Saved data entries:
____
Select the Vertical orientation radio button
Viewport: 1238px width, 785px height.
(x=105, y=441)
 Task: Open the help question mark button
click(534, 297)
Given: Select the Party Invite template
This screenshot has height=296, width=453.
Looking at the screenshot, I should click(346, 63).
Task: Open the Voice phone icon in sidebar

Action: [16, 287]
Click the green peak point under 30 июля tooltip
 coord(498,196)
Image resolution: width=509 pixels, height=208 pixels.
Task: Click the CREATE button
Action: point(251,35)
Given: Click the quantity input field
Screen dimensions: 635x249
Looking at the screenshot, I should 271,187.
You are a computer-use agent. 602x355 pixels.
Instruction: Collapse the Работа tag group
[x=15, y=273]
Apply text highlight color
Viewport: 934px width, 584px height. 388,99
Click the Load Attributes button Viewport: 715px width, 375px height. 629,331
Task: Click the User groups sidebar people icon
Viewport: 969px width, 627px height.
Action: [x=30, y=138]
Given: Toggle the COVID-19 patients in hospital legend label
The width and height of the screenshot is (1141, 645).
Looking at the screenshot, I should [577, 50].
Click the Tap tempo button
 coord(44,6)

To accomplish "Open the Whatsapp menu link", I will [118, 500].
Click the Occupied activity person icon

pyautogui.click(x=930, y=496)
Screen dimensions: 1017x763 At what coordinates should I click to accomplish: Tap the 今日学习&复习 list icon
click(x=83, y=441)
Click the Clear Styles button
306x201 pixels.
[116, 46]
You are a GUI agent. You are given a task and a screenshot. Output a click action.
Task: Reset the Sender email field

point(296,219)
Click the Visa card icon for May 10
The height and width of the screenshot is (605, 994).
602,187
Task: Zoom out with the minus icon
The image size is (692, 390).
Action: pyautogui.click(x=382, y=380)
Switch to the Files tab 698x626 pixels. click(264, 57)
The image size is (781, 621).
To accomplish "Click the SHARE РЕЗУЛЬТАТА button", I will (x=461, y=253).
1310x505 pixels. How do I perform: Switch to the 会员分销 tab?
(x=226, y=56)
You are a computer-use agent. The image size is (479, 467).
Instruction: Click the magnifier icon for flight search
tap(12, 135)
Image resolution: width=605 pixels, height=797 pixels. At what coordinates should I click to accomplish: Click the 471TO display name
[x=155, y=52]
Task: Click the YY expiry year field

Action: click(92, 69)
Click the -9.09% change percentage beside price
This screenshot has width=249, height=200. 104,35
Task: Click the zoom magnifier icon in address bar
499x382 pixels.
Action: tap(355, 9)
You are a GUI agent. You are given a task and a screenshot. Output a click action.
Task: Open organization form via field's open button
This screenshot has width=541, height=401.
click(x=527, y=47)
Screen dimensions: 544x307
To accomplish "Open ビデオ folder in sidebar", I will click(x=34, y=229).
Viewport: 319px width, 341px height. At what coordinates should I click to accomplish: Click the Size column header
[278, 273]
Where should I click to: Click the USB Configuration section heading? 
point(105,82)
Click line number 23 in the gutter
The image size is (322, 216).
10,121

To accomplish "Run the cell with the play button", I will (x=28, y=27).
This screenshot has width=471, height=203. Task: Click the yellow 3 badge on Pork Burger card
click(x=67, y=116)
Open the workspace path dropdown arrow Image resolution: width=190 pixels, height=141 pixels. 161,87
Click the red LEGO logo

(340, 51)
____
Your objective: Copy exactly. Start at the line containing "Open the workspace" and continue through the last line of the records.

Finished task:
Open the workspace path dropdown arrow Image resolution: width=190 pixels, height=141 pixels. 161,87
Click the red LEGO logo

(340, 51)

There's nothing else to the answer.